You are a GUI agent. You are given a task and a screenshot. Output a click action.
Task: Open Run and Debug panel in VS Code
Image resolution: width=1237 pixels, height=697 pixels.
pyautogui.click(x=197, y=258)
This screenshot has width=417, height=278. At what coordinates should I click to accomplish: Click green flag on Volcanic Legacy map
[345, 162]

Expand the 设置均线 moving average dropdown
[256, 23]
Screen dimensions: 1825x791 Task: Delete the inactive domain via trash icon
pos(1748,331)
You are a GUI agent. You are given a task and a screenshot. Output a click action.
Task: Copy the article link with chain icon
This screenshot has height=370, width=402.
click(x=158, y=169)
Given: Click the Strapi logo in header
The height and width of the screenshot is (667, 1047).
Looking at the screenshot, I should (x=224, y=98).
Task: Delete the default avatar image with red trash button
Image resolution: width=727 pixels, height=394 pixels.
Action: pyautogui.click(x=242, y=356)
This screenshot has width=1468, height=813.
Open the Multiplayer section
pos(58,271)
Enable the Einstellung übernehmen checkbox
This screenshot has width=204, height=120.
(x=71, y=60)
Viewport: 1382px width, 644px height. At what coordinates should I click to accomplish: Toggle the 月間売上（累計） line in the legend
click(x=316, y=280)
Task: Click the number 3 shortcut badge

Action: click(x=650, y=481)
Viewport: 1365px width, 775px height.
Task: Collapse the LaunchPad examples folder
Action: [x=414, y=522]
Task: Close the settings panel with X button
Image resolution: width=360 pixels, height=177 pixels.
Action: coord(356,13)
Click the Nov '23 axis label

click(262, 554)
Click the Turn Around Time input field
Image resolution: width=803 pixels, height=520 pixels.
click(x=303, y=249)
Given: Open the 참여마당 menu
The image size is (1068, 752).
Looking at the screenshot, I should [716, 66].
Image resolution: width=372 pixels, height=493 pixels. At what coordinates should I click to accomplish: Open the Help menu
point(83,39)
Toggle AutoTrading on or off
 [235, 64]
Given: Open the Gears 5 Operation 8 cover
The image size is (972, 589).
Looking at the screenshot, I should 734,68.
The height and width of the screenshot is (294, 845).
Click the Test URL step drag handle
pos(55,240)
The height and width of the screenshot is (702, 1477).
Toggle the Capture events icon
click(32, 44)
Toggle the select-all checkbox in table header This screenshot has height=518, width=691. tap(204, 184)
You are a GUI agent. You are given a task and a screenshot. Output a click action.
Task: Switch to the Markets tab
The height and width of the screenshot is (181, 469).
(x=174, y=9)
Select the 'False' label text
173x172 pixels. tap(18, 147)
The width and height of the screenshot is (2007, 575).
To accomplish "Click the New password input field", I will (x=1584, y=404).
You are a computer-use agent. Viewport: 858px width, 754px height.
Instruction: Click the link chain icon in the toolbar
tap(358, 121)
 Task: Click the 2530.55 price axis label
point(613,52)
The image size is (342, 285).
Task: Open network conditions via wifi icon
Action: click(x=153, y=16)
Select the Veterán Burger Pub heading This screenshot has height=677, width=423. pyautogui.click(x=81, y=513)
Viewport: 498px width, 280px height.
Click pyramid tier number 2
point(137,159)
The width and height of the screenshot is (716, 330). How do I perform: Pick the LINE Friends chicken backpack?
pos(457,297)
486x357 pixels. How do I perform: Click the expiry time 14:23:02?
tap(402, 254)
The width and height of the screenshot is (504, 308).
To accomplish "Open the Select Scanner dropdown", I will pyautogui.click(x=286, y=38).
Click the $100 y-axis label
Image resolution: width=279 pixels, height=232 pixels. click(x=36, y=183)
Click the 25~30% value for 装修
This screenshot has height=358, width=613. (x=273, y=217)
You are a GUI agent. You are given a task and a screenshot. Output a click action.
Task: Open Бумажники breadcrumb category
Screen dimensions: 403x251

------------------------

Direction —
Format the lines of the material as a JSON list of strings, with each line as one string and blank lines omitted. Start at the line containing "Task: Delete the default" and end after the line containing "click(x=303, y=249)".

Full response —
[
  "Task: Delete the default avatar image with red trash button",
  "Image resolution: width=727 pixels, height=394 pixels.",
  "Action: pyautogui.click(x=242, y=356)",
  "This screenshot has width=1468, height=813.",
  "Open the Multiplayer section",
  "pos(58,271)",
  "Enable the Einstellung übernehmen checkbox",
  "This screenshot has width=204, height=120.",
  "(x=71, y=60)",
  "Viewport: 1382px width, 644px height. At what coordinates should I click to accomplish: Toggle the 月間売上（累計） line in the legend",
  "click(x=316, y=280)",
  "Task: Click the number 3 shortcut badge",
  "Action: click(x=650, y=481)",
  "Viewport: 1365px width, 775px height.",
  "Task: Collapse the LaunchPad examples folder",
  "Action: [x=414, y=522]",
  "Task: Close the settings panel with X button",
  "Image resolution: width=360 pixels, height=177 pixels.",
  "Action: coord(356,13)",
  "Click the Nov '23 axis label",
  "click(262, 554)",
  "Click the Turn Around Time input field",
  "Image resolution: width=803 pixels, height=520 pixels.",
  "click(x=303, y=249)"
]